TASK ITEM: Give back the full material exactly. Omit no line.
[EXERCISE DATA]
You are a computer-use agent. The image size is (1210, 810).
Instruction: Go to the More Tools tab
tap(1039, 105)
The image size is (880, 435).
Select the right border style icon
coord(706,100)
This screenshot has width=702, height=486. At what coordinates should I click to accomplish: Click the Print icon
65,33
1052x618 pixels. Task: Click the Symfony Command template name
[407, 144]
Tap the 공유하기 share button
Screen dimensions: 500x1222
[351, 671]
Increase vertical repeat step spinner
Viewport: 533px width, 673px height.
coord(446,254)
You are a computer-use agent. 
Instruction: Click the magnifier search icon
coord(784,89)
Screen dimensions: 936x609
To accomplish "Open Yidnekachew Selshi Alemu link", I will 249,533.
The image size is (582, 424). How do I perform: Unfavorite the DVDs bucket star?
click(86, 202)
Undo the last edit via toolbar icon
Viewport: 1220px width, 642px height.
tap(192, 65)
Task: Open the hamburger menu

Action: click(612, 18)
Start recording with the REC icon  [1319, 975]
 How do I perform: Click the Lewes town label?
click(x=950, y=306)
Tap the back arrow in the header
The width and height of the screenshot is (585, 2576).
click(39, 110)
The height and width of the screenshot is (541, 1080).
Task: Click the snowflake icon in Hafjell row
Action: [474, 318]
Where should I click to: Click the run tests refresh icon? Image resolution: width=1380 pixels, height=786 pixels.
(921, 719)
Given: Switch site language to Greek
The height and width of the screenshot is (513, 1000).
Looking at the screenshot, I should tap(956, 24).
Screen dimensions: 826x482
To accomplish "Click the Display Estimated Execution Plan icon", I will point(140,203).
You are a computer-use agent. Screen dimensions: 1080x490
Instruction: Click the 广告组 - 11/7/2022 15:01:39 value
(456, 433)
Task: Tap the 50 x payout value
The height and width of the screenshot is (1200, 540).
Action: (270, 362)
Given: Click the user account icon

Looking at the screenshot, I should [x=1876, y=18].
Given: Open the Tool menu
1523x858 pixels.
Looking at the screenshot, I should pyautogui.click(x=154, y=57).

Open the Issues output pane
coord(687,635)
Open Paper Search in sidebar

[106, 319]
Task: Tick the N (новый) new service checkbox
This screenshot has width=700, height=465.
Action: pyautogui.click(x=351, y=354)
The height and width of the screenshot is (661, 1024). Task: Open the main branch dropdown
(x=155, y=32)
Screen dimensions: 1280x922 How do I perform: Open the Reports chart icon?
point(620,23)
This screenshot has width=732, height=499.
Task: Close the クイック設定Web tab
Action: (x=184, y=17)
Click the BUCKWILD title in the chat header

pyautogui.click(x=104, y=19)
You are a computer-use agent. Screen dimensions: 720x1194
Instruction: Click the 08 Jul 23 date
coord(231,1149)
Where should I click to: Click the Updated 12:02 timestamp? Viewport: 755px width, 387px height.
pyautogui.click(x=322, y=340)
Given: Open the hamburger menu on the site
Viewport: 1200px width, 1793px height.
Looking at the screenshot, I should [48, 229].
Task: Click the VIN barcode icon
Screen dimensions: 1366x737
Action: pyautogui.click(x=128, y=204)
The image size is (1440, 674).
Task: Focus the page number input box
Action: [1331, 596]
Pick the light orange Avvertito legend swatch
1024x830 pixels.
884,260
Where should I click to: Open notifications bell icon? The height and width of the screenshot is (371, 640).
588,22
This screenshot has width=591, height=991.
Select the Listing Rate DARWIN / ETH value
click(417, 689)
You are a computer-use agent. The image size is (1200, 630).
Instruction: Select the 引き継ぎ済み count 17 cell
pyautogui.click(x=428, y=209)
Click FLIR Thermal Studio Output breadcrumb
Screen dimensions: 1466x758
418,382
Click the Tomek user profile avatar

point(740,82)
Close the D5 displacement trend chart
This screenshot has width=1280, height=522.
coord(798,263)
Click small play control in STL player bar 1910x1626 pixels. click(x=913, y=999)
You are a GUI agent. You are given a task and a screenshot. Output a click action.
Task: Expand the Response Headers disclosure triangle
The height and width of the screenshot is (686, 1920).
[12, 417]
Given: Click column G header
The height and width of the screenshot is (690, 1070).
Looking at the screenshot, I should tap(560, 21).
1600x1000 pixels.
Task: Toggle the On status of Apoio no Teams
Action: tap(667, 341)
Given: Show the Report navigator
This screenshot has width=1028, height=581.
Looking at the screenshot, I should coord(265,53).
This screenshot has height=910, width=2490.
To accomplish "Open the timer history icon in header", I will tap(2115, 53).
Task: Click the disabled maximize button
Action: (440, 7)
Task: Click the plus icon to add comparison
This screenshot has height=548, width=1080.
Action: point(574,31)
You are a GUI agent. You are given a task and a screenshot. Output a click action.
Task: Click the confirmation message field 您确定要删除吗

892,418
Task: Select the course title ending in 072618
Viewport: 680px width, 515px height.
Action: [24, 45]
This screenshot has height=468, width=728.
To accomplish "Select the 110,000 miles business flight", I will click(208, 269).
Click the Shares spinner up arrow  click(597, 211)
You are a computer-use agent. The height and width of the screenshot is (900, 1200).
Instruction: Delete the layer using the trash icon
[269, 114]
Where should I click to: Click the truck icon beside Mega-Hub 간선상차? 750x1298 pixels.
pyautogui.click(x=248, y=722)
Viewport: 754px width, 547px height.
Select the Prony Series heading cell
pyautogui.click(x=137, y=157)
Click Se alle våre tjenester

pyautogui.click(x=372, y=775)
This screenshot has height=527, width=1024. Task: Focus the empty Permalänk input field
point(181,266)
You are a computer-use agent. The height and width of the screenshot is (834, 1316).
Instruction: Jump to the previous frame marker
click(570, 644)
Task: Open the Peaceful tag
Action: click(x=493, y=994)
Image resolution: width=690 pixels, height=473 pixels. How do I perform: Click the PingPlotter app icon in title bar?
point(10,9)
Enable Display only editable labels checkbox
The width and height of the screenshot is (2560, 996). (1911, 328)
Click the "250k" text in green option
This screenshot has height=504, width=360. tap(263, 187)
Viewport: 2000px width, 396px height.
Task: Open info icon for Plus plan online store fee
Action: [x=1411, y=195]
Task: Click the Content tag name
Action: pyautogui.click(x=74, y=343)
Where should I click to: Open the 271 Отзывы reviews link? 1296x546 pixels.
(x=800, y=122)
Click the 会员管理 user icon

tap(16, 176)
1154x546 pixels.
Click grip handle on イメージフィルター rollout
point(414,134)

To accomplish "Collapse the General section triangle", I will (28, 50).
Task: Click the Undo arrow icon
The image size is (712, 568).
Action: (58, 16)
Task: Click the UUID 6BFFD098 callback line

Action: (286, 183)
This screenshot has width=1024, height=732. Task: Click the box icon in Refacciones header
[/EXERCISE DATA]
SOLUTION:
You are a computer-use agent. The image size is (1210, 810).
Instruction: Go to the More Tools tab
tap(1039, 105)
The image size is (880, 435).
Select the right border style icon
coord(706,100)
This screenshot has width=702, height=486. At what coordinates should I click to accomplish: Click the Print icon
65,33
1052x618 pixels. Task: Click the Symfony Command template name
[407, 144]
Tap the 공유하기 share button
Screen dimensions: 500x1222
[351, 671]
Increase vertical repeat step spinner
Viewport: 533px width, 673px height.
coord(446,254)
You are a computer-use agent. 
Instruction: Click the magnifier search icon
coord(784,89)
Screen dimensions: 936x609
To accomplish "Open Yidnekachew Selshi Alemu link", I will 249,533.
The image size is (582, 424). How do I perform: Unfavorite the DVDs bucket star?
click(86, 202)
Undo the last edit via toolbar icon
Viewport: 1220px width, 642px height.
tap(192, 65)
Task: Open the hamburger menu

Action: click(612, 18)
Start recording with the REC icon  [1319, 975]
 How do I perform: Click the Lewes town label?
click(x=950, y=306)
Tap the back arrow in the header
The width and height of the screenshot is (585, 2576).
click(39, 110)
The height and width of the screenshot is (541, 1080).
Task: Click the snowflake icon in Hafjell row
Action: [474, 318]
Where should I click to: Click the run tests refresh icon? Image resolution: width=1380 pixels, height=786 pixels.
(921, 719)
Given: Switch site language to Greek
The height and width of the screenshot is (513, 1000).
Looking at the screenshot, I should tap(956, 24).
Screen dimensions: 826x482
To accomplish "Click the Display Estimated Execution Plan icon", I will point(140,203).
You are a computer-use agent. Screen dimensions: 1080x490
Instruction: Click the 广告组 - 11/7/2022 15:01:39 value
(456, 433)
Task: Tap the 50 x payout value
The height and width of the screenshot is (1200, 540).
Action: (270, 362)
Given: Click the user account icon

Looking at the screenshot, I should [x=1876, y=18].
Given: Open the Tool menu
1523x858 pixels.
Looking at the screenshot, I should pyautogui.click(x=154, y=57).

Open the Issues output pane
coord(687,635)
Open Paper Search in sidebar

[106, 319]
Task: Tick the N (новый) new service checkbox
This screenshot has width=700, height=465.
Action: pyautogui.click(x=351, y=354)
The height and width of the screenshot is (661, 1024). Task: Open the main branch dropdown
(x=155, y=32)
Screen dimensions: 1280x922 How do I perform: Open the Reports chart icon?
point(620,23)
This screenshot has width=732, height=499.
Task: Close the クイック設定Web tab
Action: (x=184, y=17)
Click the BUCKWILD title in the chat header

pyautogui.click(x=104, y=19)
You are a computer-use agent. Screen dimensions: 720x1194
Instruction: Click the 08 Jul 23 date
coord(231,1149)
Where should I click to: Click the Updated 12:02 timestamp? Viewport: 755px width, 387px height.
pyautogui.click(x=322, y=340)
Given: Open the hamburger menu on the site
Viewport: 1200px width, 1793px height.
Looking at the screenshot, I should [48, 229].
Task: Click the VIN barcode icon
Screen dimensions: 1366x737
Action: pyautogui.click(x=128, y=204)
The image size is (1440, 674).
Task: Focus the page number input box
Action: [1331, 596]
Pick the light orange Avvertito legend swatch
1024x830 pixels.
884,260
Where should I click to: Open notifications bell icon? The height and width of the screenshot is (371, 640).
588,22
This screenshot has width=591, height=991.
Select the Listing Rate DARWIN / ETH value
click(417, 689)
You are a computer-use agent. The image size is (1200, 630).
Instruction: Select the 引き継ぎ済み count 17 cell
pyautogui.click(x=428, y=209)
Click FLIR Thermal Studio Output breadcrumb
Screen dimensions: 1466x758
418,382
Click the Tomek user profile avatar

point(740,82)
Close the D5 displacement trend chart
This screenshot has width=1280, height=522.
coord(798,263)
Click small play control in STL player bar 1910x1626 pixels. click(x=913, y=999)
You are a GUI agent. You are given a task and a screenshot. Output a click action.
Task: Expand the Response Headers disclosure triangle
The height and width of the screenshot is (686, 1920).
[12, 417]
Given: Click column G header
The height and width of the screenshot is (690, 1070).
Looking at the screenshot, I should tap(560, 21).
1600x1000 pixels.
Task: Toggle the On status of Apoio no Teams
Action: tap(667, 341)
Given: Show the Report navigator
This screenshot has width=1028, height=581.
Looking at the screenshot, I should coord(265,53).
This screenshot has height=910, width=2490.
To accomplish "Open the timer history icon in header", I will tap(2115, 53).
Task: Click the disabled maximize button
Action: (440, 7)
Task: Click the plus icon to add comparison
This screenshot has height=548, width=1080.
Action: point(574,31)
You are a GUI agent. You are given a task and a screenshot. Output a click action.
Task: Click the confirmation message field 您确定要删除吗

892,418
Task: Select the course title ending in 072618
Viewport: 680px width, 515px height.
Action: [24, 45]
This screenshot has height=468, width=728.
To accomplish "Select the 110,000 miles business flight", I will click(208, 269).
Click the Shares spinner up arrow  click(597, 211)
You are a computer-use agent. The height and width of the screenshot is (900, 1200).
Instruction: Delete the layer using the trash icon
[269, 114]
Where should I click to: Click the truck icon beside Mega-Hub 간선상차? 750x1298 pixels.
pyautogui.click(x=248, y=722)
Viewport: 754px width, 547px height.
Select the Prony Series heading cell
pyautogui.click(x=137, y=157)
Click Se alle våre tjenester

pyautogui.click(x=372, y=775)
This screenshot has height=527, width=1024. Task: Focus the empty Permalänk input field
point(181,266)
You are a computer-use agent. The height and width of the screenshot is (834, 1316).
Instruction: Jump to the previous frame marker
click(570, 644)
Task: Open the Peaceful tag
Action: click(x=493, y=994)
Image resolution: width=690 pixels, height=473 pixels. How do I perform: Click the PingPlotter app icon in title bar?
point(10,9)
Enable Display only editable labels checkbox
The width and height of the screenshot is (2560, 996). (1911, 328)
Click the "250k" text in green option
This screenshot has height=504, width=360. tap(263, 187)
Viewport: 2000px width, 396px height.
Task: Open info icon for Plus plan online store fee
Action: [x=1411, y=195]
Task: Click the Content tag name
Action: pyautogui.click(x=74, y=343)
Where should I click to: Open the 271 Отзывы reviews link? 1296x546 pixels.
(x=800, y=122)
Click the 会员管理 user icon

tap(16, 176)
1154x546 pixels.
Click grip handle on イメージフィルター rollout
point(414,134)

To accomplish "Collapse the General section triangle", I will (28, 50).
Task: Click the Undo arrow icon
The image size is (712, 568).
Action: (58, 16)
Task: Click the UUID 6BFFD098 callback line

Action: (286, 183)
This screenshot has width=1024, height=732. Task: Click the box icon in Refacciones header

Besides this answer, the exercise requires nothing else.